No entanto, Oliveira disse que os povos indígenas, mesmo que sejam ouvidos, não terão poder de veto e que a palavra do governo é soberana sobre o projeto que deve ser enviado para o Congresso. “É bom deixar claro que a Constituição é quem diz que não tem direito a veto. Fala-se muito que os índios não querem esse aproveitamento, mas não é bem verdade. Temos muitas comunidades indígenas que nos procuram e querem que essa riqueza mineral em seus territórios seja convertido em riqueza.” Questionado sobre quais comunidades ou lideranças indígenas ele se referia, o secretário afirmou: “Por nomes, eu não saberia dizer.”
A pressa do governo reforça a proposta de campanha de Bolsonaro de liberar mineração e garimpo em TIs, apostando em um crescimento e desenvolvimento econômico a partir da exploração do subsolo amazônico.
Os indígenas, porém, vem se manifestando de forma contrária à proposta do governo, exigindo especialmente que sejam ouvidos. “Queremos a garantia da execução da consulta livre, prévia e informada aos povos indígenas. Também repudiamos qualquer ato de legalização de mineração nas terras indígenas”, afirma Maria Leonice Tupari, coordenadora da Agir (Associação das Guerreiras Indígenas de Rondônia), que reúne 25 etnias.
Em setembro, o movimento Munduruku Ipereg Ayu realizou um protesto em Itaituba (Pará) contra a legalização do garimpo, deixando claro que o governo não os representa e que não haverá diálogo para questões que envolvam a destruição da Amazônia. Davi Kopenawa, reconhecido internacionalmente por seu trabalho de proteção à floresta, também declarou resistência do povo Yanomami – território onde a contaminação por mercúrio contaminou todos os 239 indígenas adultos examinados, segundo estudo da Fiocruz.
De empresas nanicas à Vale
O perfil das empresas que solicitam requerimentos também varia em termos de local e, principalmente, porte – indo de grupos pequenos a gigantes como a Vale.
Quem lidera a ranking das dez empresas com mais pedidos é a Mineração Silvana Indústria e Comércio – controlada pela Mineração Santa Elina -, com 735 requerimentos em territórios indígenas. Fora dessas áreas, ela possui apenas 125 solicitações, o que mostra a aposta da empresa em uma futura regulamentação. A Repórter Brasil entrou em contato com Santa Elina, mas a empresa não quis se posicionar.
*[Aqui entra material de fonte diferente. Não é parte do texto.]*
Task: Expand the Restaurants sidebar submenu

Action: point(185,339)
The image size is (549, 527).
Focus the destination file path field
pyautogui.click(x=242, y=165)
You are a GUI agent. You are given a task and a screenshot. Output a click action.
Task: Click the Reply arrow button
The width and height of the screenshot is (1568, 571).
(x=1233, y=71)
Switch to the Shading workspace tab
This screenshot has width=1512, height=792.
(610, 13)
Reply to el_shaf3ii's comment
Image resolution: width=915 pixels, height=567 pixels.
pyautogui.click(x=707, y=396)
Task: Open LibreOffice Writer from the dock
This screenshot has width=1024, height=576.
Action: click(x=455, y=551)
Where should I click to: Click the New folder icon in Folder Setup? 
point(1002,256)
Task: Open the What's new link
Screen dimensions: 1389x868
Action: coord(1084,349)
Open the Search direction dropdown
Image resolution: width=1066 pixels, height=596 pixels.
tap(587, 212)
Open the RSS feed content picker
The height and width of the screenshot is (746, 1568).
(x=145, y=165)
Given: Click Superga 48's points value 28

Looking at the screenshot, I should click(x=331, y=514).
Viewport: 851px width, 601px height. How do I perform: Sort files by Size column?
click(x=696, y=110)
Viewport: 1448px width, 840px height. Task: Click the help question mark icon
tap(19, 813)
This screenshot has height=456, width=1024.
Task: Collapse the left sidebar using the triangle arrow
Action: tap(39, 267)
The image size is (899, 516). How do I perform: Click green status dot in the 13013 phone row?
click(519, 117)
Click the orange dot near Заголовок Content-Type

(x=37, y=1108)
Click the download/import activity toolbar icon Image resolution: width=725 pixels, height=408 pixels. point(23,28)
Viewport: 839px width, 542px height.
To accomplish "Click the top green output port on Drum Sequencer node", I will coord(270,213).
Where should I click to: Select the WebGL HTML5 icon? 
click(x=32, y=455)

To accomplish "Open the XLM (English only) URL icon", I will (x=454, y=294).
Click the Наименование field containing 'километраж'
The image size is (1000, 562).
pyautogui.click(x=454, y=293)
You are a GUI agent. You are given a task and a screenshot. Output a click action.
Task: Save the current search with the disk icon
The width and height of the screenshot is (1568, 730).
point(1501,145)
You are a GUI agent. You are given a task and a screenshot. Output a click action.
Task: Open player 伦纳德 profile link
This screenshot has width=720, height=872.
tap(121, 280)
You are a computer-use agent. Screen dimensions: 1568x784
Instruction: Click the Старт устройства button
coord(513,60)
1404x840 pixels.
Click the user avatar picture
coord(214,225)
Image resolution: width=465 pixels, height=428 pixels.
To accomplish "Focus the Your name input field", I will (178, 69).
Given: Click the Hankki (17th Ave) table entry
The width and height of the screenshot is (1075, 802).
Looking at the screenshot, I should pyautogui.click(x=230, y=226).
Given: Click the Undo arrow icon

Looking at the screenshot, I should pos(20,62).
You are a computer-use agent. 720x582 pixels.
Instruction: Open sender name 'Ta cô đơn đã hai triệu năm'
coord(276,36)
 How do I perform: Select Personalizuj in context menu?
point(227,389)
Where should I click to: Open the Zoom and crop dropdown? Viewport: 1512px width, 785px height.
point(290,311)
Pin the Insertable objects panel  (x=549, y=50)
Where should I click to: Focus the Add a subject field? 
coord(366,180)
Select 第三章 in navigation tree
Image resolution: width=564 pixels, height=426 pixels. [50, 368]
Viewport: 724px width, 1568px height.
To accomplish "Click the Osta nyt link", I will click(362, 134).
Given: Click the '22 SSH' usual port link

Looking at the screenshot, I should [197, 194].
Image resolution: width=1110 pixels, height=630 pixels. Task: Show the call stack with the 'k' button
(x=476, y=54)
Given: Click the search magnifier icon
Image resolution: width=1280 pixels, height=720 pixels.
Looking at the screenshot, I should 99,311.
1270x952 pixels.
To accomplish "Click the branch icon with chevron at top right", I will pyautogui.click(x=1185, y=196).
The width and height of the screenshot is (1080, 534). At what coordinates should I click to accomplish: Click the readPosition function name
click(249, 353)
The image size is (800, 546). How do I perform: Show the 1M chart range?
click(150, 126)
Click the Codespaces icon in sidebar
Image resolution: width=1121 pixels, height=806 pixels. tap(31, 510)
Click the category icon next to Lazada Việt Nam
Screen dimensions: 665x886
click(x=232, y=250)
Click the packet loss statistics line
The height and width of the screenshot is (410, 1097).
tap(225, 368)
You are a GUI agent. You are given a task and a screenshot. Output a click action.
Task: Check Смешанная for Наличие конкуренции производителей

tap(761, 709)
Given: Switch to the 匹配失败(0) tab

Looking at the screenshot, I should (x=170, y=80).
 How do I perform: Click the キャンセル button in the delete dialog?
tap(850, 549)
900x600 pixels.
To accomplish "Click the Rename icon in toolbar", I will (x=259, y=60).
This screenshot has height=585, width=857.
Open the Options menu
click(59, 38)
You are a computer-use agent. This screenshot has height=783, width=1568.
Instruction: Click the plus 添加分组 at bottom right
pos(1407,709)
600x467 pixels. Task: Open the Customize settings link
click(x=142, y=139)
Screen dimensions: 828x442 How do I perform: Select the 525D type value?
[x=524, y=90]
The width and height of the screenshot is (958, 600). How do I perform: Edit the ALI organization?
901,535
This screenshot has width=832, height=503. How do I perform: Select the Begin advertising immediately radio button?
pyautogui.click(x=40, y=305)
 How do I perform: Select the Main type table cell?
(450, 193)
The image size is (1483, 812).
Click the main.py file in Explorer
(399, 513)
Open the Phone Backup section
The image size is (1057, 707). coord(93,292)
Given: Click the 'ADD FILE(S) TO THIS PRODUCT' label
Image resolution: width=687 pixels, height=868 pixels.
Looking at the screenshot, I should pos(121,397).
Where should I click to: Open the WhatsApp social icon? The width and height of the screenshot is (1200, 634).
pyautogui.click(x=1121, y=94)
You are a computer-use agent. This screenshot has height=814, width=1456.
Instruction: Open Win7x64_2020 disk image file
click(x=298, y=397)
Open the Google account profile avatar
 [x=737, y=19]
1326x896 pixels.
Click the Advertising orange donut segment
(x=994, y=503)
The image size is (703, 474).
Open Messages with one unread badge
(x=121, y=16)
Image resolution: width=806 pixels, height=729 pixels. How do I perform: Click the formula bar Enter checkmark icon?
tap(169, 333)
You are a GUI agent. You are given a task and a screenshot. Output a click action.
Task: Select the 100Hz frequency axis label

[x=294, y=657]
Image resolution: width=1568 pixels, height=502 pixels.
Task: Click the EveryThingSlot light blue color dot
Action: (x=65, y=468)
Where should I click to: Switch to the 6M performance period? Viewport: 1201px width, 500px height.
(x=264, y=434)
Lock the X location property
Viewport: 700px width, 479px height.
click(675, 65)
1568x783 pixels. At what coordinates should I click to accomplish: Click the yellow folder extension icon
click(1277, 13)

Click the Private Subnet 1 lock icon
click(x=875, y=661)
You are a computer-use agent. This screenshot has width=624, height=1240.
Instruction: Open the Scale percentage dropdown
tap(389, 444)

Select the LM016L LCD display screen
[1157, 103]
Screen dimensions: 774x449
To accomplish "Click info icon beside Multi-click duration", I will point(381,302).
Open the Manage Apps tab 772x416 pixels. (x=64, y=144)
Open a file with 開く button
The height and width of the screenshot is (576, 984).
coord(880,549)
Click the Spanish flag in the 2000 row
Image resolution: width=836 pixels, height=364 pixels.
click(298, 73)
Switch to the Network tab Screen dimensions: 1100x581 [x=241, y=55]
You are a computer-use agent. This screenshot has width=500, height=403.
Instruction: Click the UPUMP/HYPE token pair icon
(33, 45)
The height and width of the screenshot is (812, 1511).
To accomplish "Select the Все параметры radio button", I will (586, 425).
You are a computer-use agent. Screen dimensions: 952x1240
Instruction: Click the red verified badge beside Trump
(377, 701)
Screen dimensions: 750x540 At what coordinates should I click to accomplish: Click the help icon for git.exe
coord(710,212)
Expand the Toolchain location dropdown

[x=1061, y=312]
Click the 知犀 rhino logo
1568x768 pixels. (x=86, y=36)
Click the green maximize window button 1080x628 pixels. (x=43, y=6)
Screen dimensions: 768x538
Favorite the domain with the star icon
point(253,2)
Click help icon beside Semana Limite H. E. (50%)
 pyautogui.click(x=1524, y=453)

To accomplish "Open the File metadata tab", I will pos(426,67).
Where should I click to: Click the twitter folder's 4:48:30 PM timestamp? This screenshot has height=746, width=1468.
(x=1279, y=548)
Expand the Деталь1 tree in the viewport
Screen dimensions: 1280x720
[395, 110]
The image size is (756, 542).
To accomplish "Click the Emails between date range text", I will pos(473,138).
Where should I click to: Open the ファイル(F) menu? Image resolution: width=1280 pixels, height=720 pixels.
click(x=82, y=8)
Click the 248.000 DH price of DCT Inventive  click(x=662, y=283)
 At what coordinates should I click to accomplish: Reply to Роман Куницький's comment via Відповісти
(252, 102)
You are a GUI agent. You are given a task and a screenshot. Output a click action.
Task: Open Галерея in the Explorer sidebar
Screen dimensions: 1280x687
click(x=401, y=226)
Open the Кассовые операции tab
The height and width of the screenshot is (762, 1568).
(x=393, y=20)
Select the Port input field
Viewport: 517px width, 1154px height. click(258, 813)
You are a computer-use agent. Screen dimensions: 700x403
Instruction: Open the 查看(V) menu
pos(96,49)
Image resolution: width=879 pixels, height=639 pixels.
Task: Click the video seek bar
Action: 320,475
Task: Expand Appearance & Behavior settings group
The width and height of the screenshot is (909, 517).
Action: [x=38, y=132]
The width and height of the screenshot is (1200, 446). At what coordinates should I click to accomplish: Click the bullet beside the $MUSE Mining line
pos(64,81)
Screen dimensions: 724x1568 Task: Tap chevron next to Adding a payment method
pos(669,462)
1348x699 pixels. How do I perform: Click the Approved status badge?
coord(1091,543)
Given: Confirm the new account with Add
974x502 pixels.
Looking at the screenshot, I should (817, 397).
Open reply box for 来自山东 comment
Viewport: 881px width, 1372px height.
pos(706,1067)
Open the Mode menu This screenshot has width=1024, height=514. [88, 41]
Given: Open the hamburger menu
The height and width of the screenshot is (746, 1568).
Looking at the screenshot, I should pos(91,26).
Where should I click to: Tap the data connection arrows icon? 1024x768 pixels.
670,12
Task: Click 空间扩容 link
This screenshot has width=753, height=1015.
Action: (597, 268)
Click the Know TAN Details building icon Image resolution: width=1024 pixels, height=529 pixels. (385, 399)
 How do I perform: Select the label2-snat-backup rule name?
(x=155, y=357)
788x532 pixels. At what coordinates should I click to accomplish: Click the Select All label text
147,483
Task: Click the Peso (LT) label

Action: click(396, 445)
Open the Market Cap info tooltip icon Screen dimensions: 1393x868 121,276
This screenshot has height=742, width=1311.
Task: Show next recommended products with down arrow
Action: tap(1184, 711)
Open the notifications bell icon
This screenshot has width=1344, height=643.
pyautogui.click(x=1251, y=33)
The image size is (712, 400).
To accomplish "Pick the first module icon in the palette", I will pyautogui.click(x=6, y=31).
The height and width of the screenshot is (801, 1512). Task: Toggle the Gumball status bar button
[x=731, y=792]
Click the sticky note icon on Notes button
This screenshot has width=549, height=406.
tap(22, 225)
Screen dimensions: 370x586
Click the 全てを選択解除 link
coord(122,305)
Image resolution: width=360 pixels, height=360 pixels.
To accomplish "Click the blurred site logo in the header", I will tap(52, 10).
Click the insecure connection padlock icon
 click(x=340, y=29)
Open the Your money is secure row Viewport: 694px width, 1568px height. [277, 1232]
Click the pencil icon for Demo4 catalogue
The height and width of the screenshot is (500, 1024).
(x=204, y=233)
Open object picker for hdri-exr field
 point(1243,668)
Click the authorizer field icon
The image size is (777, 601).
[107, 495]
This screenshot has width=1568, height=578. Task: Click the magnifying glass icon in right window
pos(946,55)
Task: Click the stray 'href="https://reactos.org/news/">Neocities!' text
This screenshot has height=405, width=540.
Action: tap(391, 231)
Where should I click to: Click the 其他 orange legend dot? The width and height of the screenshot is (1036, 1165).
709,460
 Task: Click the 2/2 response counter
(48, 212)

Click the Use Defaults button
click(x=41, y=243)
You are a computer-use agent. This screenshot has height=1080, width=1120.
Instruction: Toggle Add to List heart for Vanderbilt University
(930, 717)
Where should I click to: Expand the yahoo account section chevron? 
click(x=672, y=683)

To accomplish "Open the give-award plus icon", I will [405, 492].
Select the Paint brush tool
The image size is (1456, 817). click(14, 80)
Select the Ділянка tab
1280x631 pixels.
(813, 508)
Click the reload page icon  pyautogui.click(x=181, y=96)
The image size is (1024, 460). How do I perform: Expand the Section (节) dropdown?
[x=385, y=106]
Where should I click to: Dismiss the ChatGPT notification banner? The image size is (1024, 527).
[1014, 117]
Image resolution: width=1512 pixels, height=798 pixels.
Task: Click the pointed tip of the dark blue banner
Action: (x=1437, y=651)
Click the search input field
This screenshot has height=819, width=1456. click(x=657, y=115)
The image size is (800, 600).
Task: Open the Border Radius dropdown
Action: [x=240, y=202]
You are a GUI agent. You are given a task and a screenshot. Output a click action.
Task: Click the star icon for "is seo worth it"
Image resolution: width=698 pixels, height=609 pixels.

A Vale aparece na segunda colocação com 216 pedidos que, se aprovados, irão afetar 1,8 milhão de hectare dentro dos territórios indígenas. A Vale informou à Repórter Brasil que “por ser uma empresa de grande porte e com ampla inserção territorial, considera o relacionamento com comunidades como um dos aspectos relevantes de sua atividade e a relação é pautada pelo respeito à cultura local e pela valorização da diversidade”.
Apesar de a cobiça empresarial às riquezas do subsolo serem grandes, ainda não se sabe o que pode acontecer com esses pedidos de pesquisa. Isso porque, pela legislação atual sobre mineração em geral, tem prioridade de exploração a empresa que fez o pedido primeiro. No entanto, o secretário Oliveira avalia alterar o critério para que a exploração seja dada por meio de consulta pública, uma espécie de licitação entre as empresas, priorizando aqueles que têm capacidade técnica de explorar a área e o minério.